***** TEXT TO READ *****

Krittivas Mukherjee and Pete Harrison, Reuters 16 Dec 09;
COPENHAGEN (Reuters) - Environment ministers faced grueling negotiations on Thursday, to salvage a climate pact from half-finished draft texts after two years of talks ran out of time.
Dozens of heads of state are descending on Copenhagen to address the Dec 7-18 conference, hoping to sign on Friday a new pact to tackle global warming.
They will find draft texts littered with incomplete choices, exposing long-running rifts between rich and poor countries on how to split the cost of fighting climate change.
Some ministers warned that slow, often stalled talks during the summit meant it was staring at failure.
"We may not get there on the substance, it is quite possible we'll fail on the substance, but at least let's give it a try," said Britain's energy and climate minister Ed Miliband.
"At the moment the problem is we're not giving it a try."
Denmark said it was trying to simplify several complex draft negotiating texts to help about 120 leaders attending a high-level summit on Thursday and Friday to agree on a deal.
Access to the conference center, which until now has been bustling with activists, lobbyists and journalists, will be tightened to protect more than 120 heads of government.
Speakers are lined up to address the summit until the small hours of the morning, and the day is packed with political heavyweights including Iranian President Mahmoud Ahmadinejad, Germany's Chancellor Angela Merkel, Brazilian President Luiz Inacio Lula de Silva and French President Nicolas Sarkozy.
Developing nations rejected Denmark's effort to select small negotiating groups to storm through the labored draft texts, saying the process had to be fully inclusive.

*****

• _OBJECTIVES_:
1 > In the article on the Copenhagen climate talks, which official warned that the summit might fail on the substance but urged that it at least be given a try?
2 > Resume the news article on the Copenhagen climate talks after its last sentence and write the next few paragraphs in the same reporting style.

***** DATASET EXTRACT *****

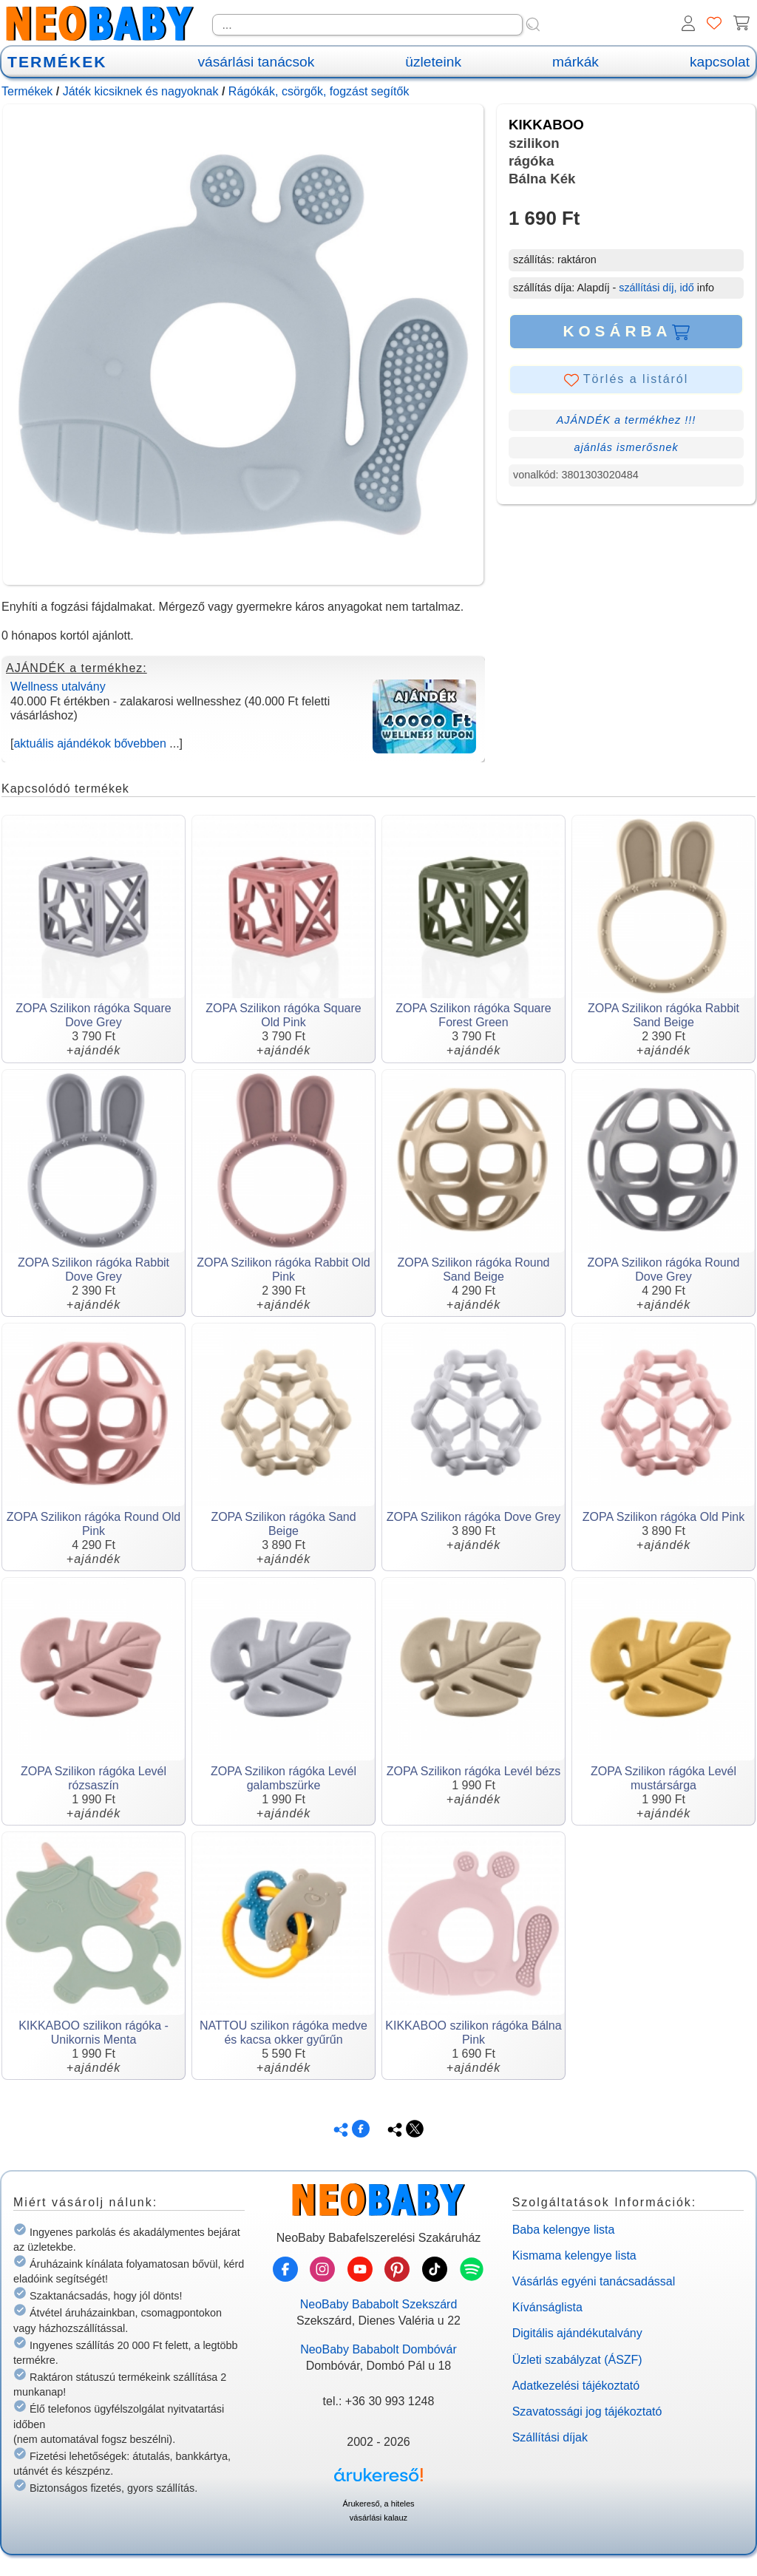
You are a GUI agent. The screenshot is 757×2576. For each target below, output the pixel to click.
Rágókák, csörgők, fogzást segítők (319, 91)
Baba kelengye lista (563, 2229)
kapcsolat (720, 62)
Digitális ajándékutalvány (577, 2333)
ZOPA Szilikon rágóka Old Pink (663, 1517)
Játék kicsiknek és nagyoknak (141, 91)
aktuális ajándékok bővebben (89, 743)
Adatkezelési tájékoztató (576, 2385)
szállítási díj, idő (656, 288)
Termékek (26, 91)
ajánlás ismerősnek (626, 447)
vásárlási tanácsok (255, 62)
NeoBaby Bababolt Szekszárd (379, 2304)
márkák (575, 62)
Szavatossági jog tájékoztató (587, 2411)
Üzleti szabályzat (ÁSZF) (577, 2359)
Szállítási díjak (550, 2437)
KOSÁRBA (626, 331)
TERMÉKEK (56, 61)
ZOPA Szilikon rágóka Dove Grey (473, 1517)
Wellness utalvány (58, 686)
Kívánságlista (547, 2307)
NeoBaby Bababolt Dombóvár (378, 2349)
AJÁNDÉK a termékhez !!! (626, 420)
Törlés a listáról (626, 380)
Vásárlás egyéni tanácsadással (594, 2281)
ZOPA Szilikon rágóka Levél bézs (473, 1771)
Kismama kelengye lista (574, 2255)
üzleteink (433, 62)
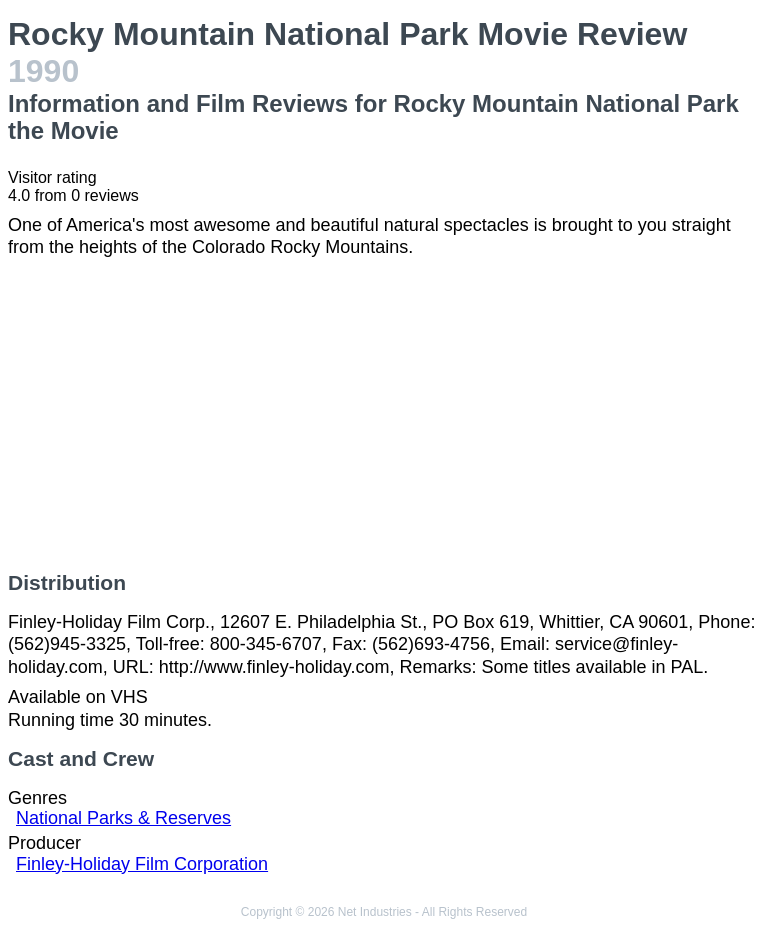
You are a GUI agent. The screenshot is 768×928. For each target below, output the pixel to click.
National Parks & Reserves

*****

• _ANSWERS_:
1 > Britain's energy and climate minister, Ed Miliband.

2 >
Developed and developing nations are at odds over who should cut emissions, how deep the cuts should be, and how much funding should be provided to poor countries to help them shift to greener growth and adapt to a warmer world.
SOME PROGRESS?
While the overall picture is bleak, there has been some progress in areas critical to reaching a deal.
Africa dramatically scaled back its expectations for climate aid from rich nations, and Japan pledged about $11 billion in public funds to 2012 to help poor countries adapt to a warmer world and cut their emissions.
Talks on a U.N.-backed system to pay poorer nations to curb deforestation have advanced, and the United States pledged $1 billion in short-term funds to conserve tropical forests.
A major sticking point between the world's top emitters, the United States and China, has been the question of how they will prove they are sticking to emission-curbing plans.
China signaled it might have found a way to end the stand-off, dropping previous hardline language and suggesting "national communications" on emissions that the Kyoto Protocol already requires of developing nations could be a key.
"The convention has a very clear stipulation as to the operation of a national communication system," Su Wei said.
"It will not be difficult for us to find a solution to this problem (verification), as long as we adhere to the principles of the convention, it is not a crucial problem," he said.
Su added China was in regular contact with the U.S. delegations, and had held several high level bilateral meetings.
(Writing by Emma Graham-Harrison, editing by Gerard Wynn)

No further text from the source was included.